DOCUMENT EXCERPT:
┄┄┄┄┄┄

Chapter V
DISCUSSION
Study for Action
In summary, when all
258 schools are included in the database, six factors appear to influence the
eighth grade math ISAT passing percentage.
Five of the six are not controllable by the school and one
(pupil-to-teacher ratio) is controllable by the school. When the 16 outlier schools are removed from
the database, the number of factors increases, as does the number of
controllable factors. With the outlier
schools removed, seven factors appear to influence the eighth grade math ISAT
passing percentage. Four of the seven
are non-controllable by the school and three are controllable. If persons were to ignore the few outlier
schools, they would see that school districts in this study have more influence
over the eighth grade math ISAT passing percentage. The controllable factors that exhibit an
influence in this case are pupil-to-teacher ratio, average class size (8th
grade) and average administrator salary.
The first two of
these controllable factors would appear to follow conventional wisdom. It seems reasonable that students would
benefit from greater personal instruction in classrooms with fewer students
and/or classes that have a fewer students per teacher. However, the benefit of the last controllable
factor (average administrator salary) may not be so obvious. For some insight as to why higher
administration salaries result in high student achievement, one should refer to
the literature review in Chapter II, the section titled “Administrator
Compensation and Student Achievement.”

┄┄┄┄┄┄

WRITTEN TASKS:
a - Translate this sentence from the chapter excerpt on eighth grade math ISAT results into Spanish: "Five of the six are not controllable by the school and one (pupil-to-teacher ratio) is controllable by the school."
b - Answer these from the chapter excerpt on eighth grade math ISAT results:
(i) How many schools are in the full database?
(ii) How many outlier schools are removed?
(iii) How many factors appear to influence the passing percentage once the outliers are removed?
c - In the chapter excerpt on eighth grade math ISAT results, why do pupil-to-teacher ratio and average class size seem to follow conventional wisdom?

┄┄┄┄┄┄

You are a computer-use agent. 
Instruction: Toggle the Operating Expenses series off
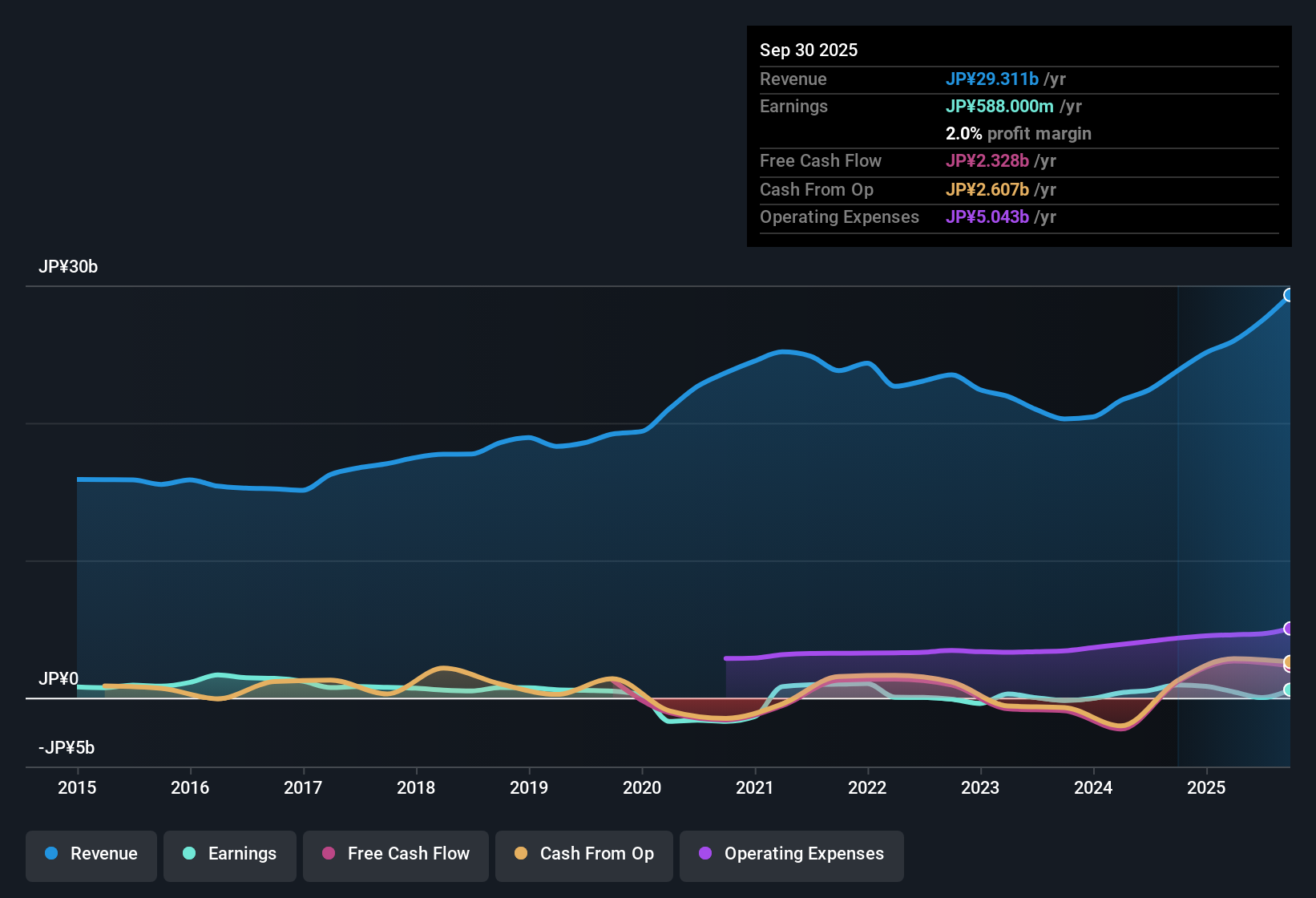[x=792, y=854]
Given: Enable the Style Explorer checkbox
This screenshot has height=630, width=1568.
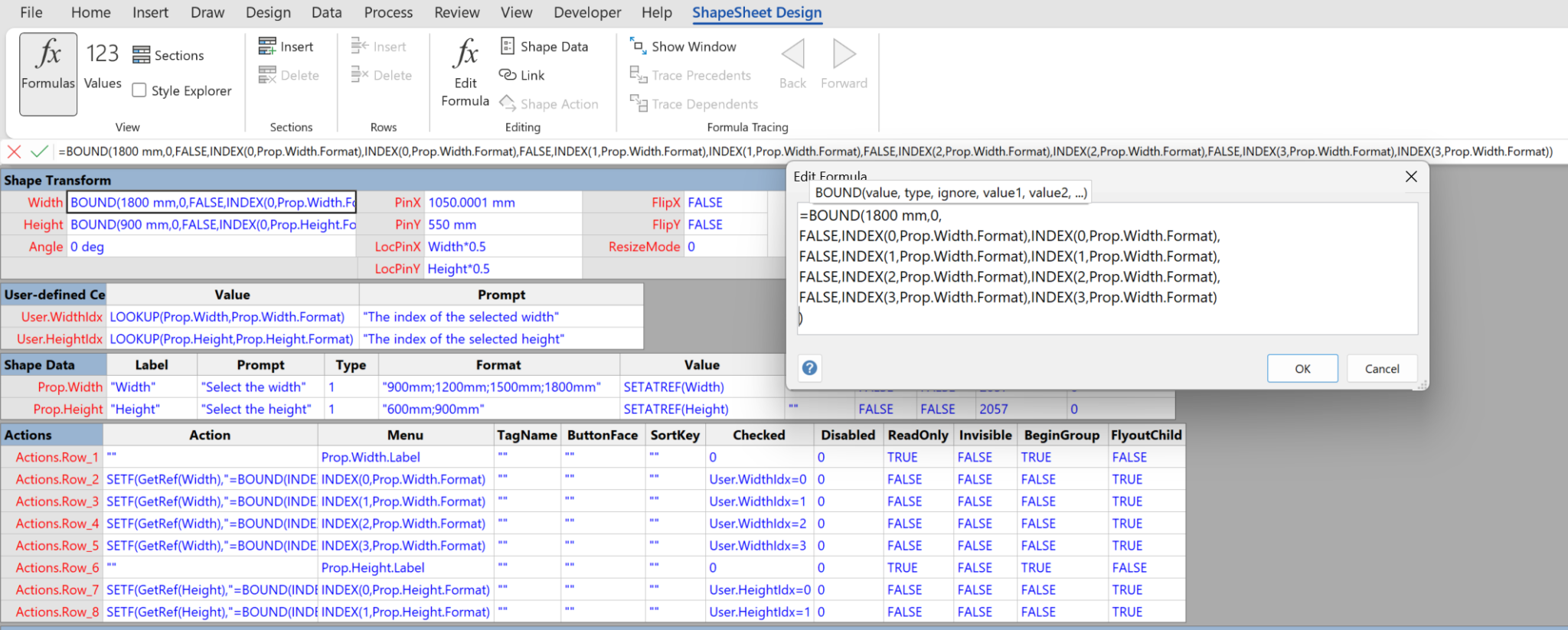Looking at the screenshot, I should coord(139,90).
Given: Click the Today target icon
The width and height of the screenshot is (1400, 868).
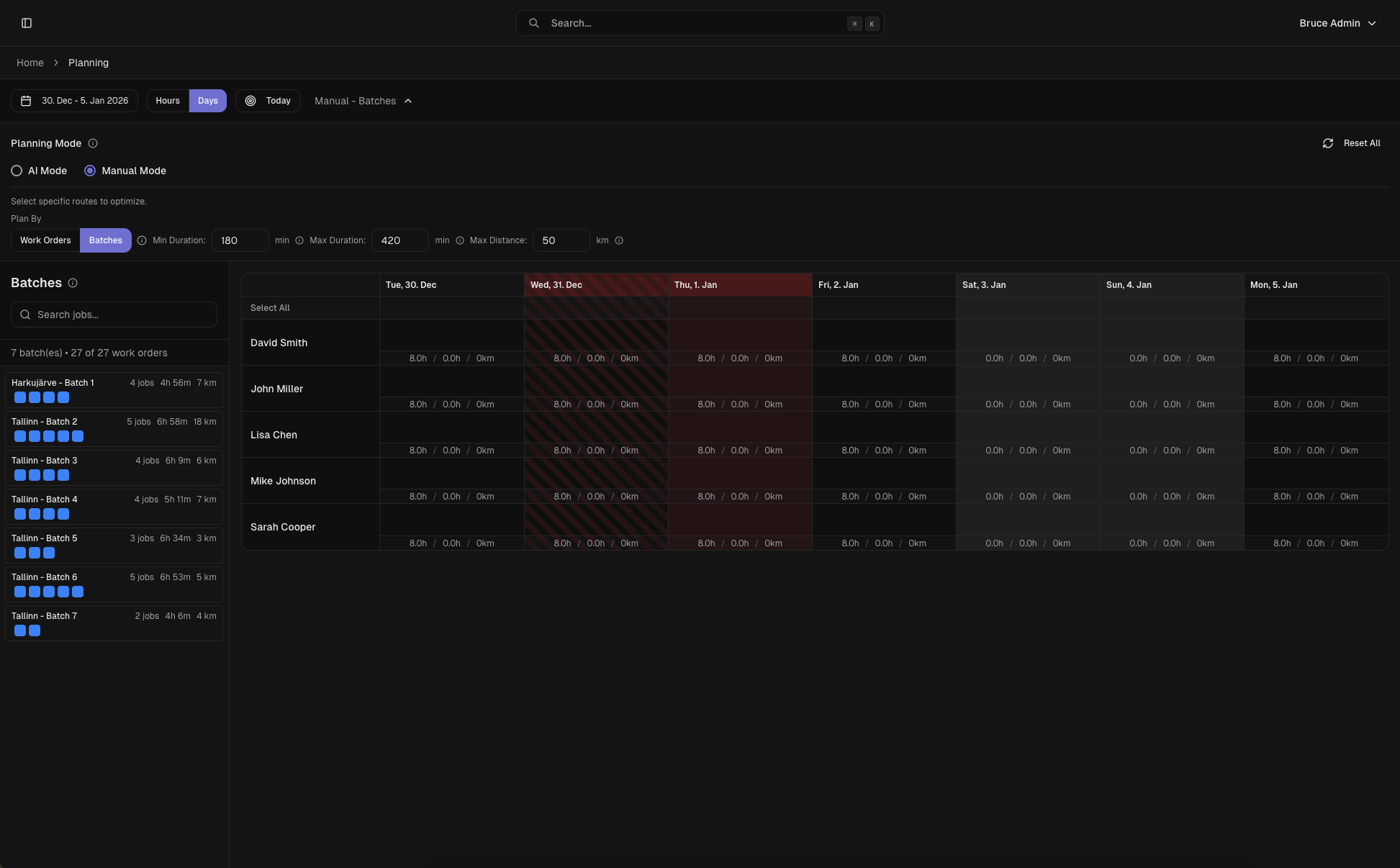Looking at the screenshot, I should (x=250, y=101).
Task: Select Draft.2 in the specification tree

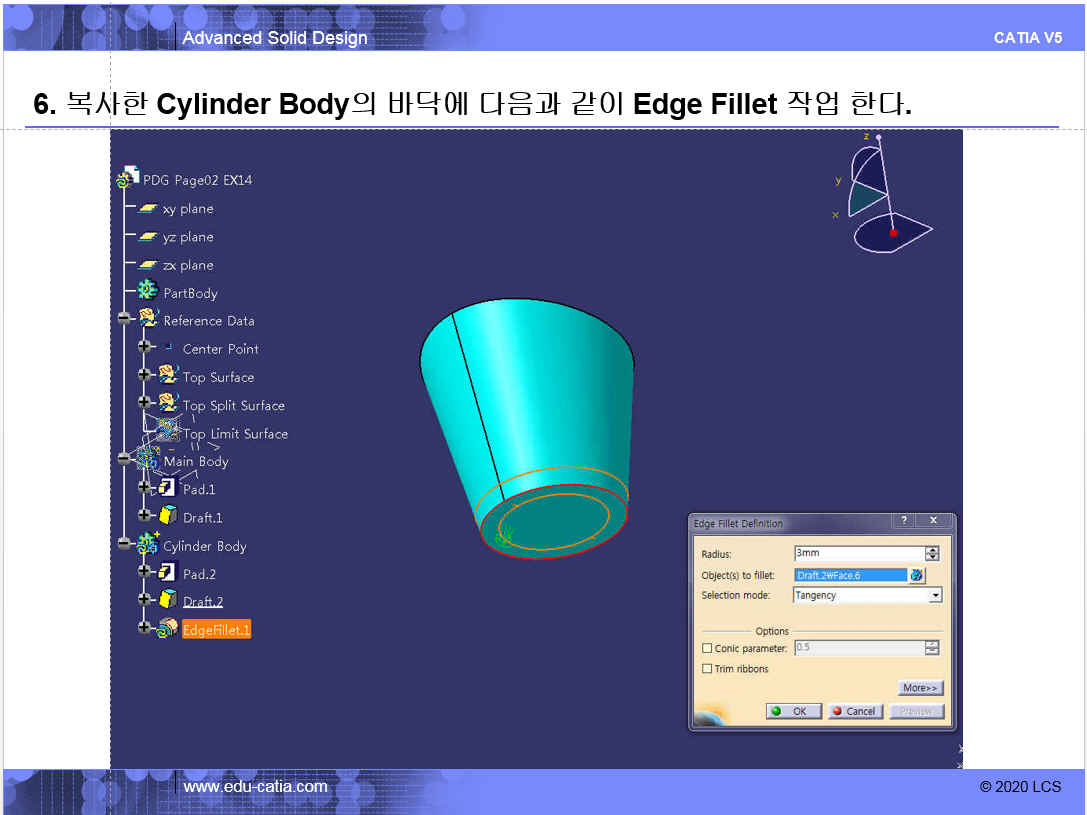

┄┄┄┄┄┄

TASK-BY-TASK SOLUTIONS:
a - Cinco de los seis no son controlables por la escuela y uno (la proporción de alumnos por maestro) es controlable por la escuela.

b -
(i) 258
(ii) 16
(iii) Seven

c - Students can get more personal instruction in classrooms with fewer students or fewer students per teacher. So it seems reasonable that these two factors would raise achievement.